The depressing thing is that this seems to mean that Hillary Clinton is the best chance we have to end the war, and she will not be the nominee barring an act of such awesome second-guessing that it will live in infamy for all time. As someone said in a favourite show of mine, “Weep for the future.”
After Ohio, Texas, and Pennsylvania, with Bittergate and the Wright affair to boot, if I were a Democratic superdelegate I’d be thinking hard about throwing my weight behind Clinton. (There is no WAY that Obama would be the all-but-presumptive nominee if it weren’t for the Michigan/Florida fiascos and the craziness of the caucus system, right?) But I do think that if she were to be handed the nomination under these circumstances, the backlash from the Left would be so extreme that she’d lose badly, too. At this point, it’s Bob Barr who’s our best chance of ending the war. Know hope.
Honesty, these people are sooo stupid they deserve the rimming that the Republican party gives them, again and again.
Hillary may not be Thatcheresque, but she’s more hawkish than Anthony “The Poodle” Blair. She’d pull some troops out and bomb the hell out of the place at the first sign of trouble, and send the Missouri National Guard to Darfur.
I agree entirely. It’s just a shame that they can’t both lose.
Honesty, these people are sooo stupid they deserve the rimming that the Republican party gives them, again and again.
If that’s a fair judgment, then it should be expanded to cover most supporters of both parties, regardless of whichever candidate wins in November.

★ ★ ★ ★ ★ ★ ★

▶ **Required tasks**:
1 - Answer these questions using the election comments:
(a) Which three states does one commenter list before talking about superdelegates?
(b) Who does that same commenter call "our best chance of ending the war" at this point?
(c) Which National Guard does one commenter say Hillary would send to Darfur?
2 - Retype the part of the election comments that opens with the words "Hillary may not" and closes with "Guard to Darfur.".
3 - Sum up the election comments in two sentences.

▶ **Data listing**:
★ ★ ★ ★ ★ ★ ★

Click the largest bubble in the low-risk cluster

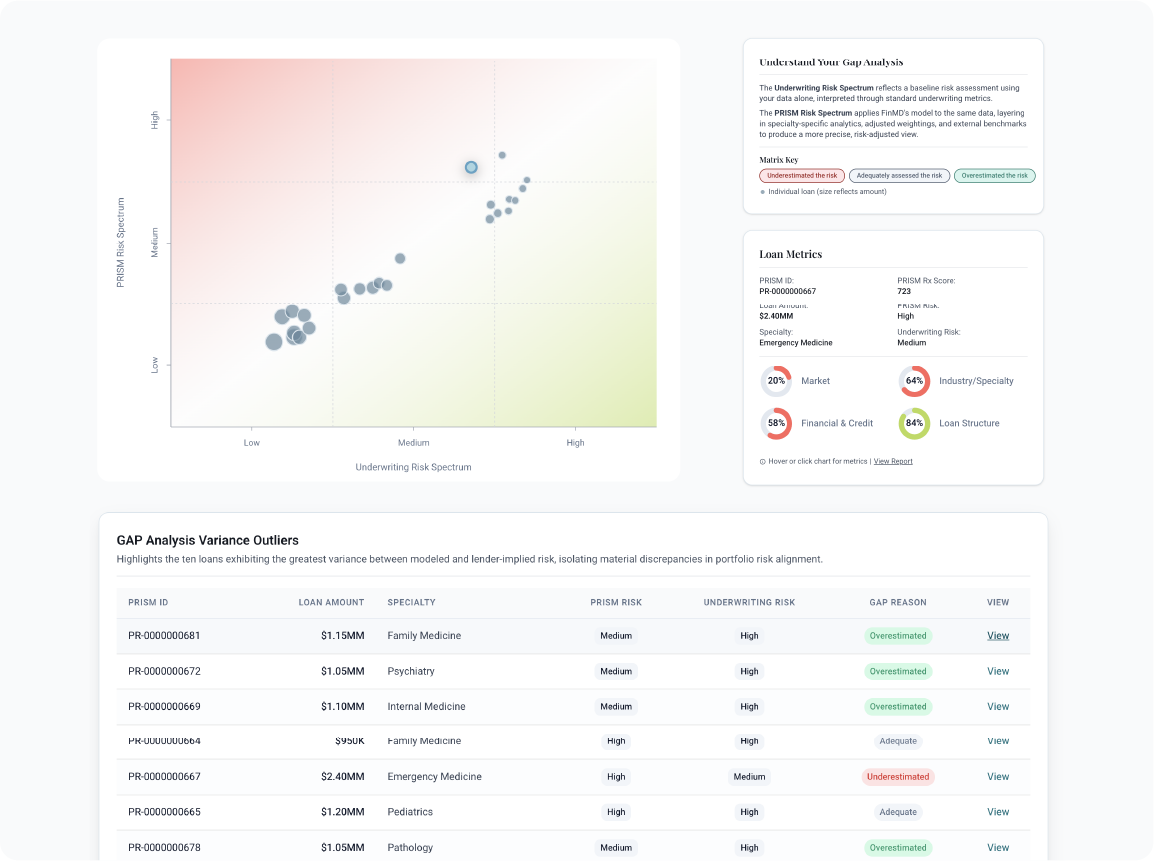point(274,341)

★ ★ ★ ★ ★ ★ ★

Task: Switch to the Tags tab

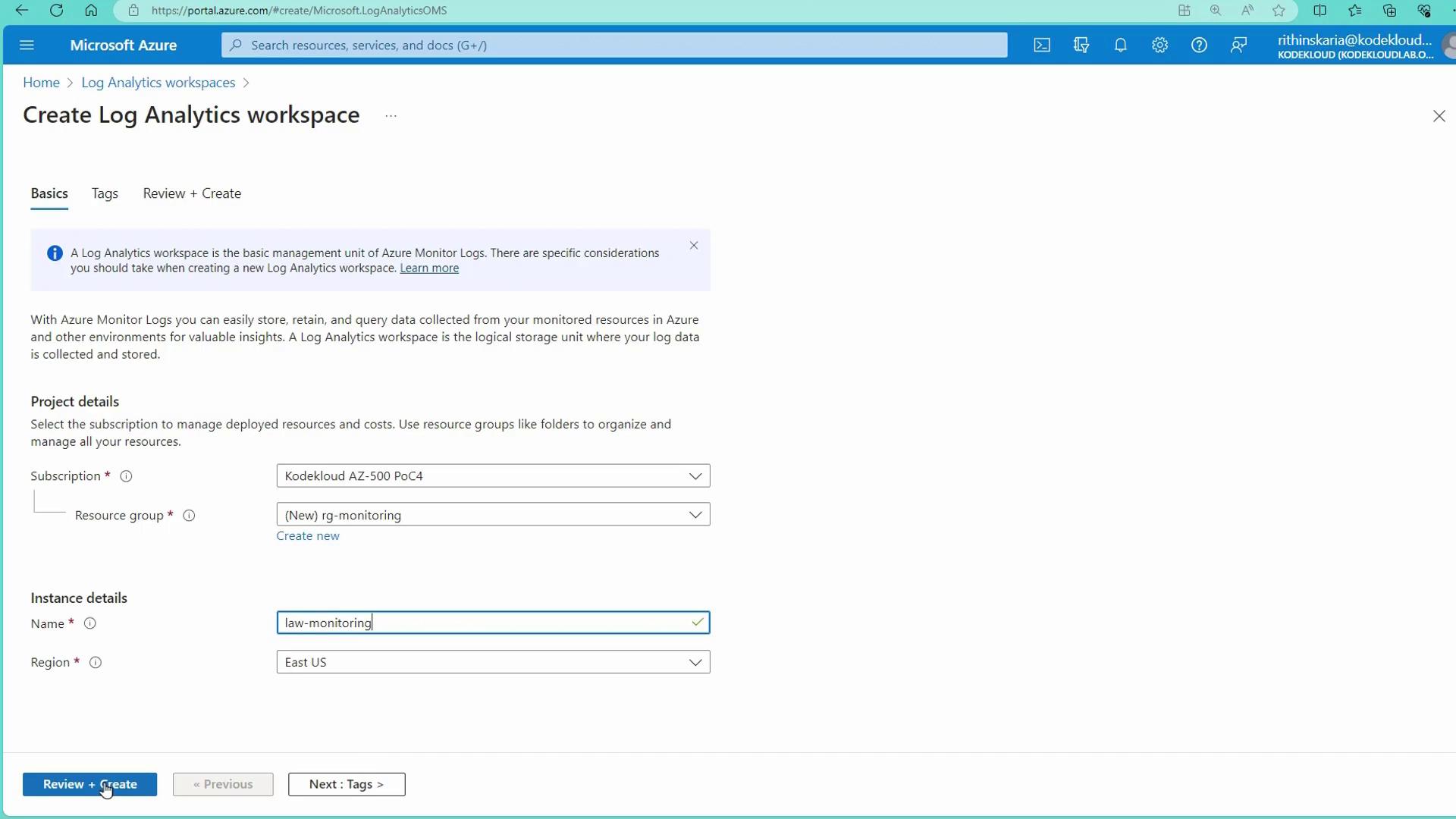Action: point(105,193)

★ ★ ★ ★ ★ ★ ★

▶ **Answers in order**:
1 -
(a) Ohio, Texas, and Pennsylvania
(b) Bob Barr
(c) The Missouri National Guard

2 -
Hillary may not be Thatcheresque, but she’s more hawkish than Anthony “The Poodle” Blair. She’d pull some troops out and bomb the hell out of the place at the first sign of trouble, and send the Missouri National Guard to Darfur.

3 - One commenter sees Hillary Clinton as the best chance to end the war but expects she will not be the nominee. Another thinks she would lose badly to a backlash from the Left if handed the nomination under these circumstances, and a third calls her more hawkish than Anthony Blair.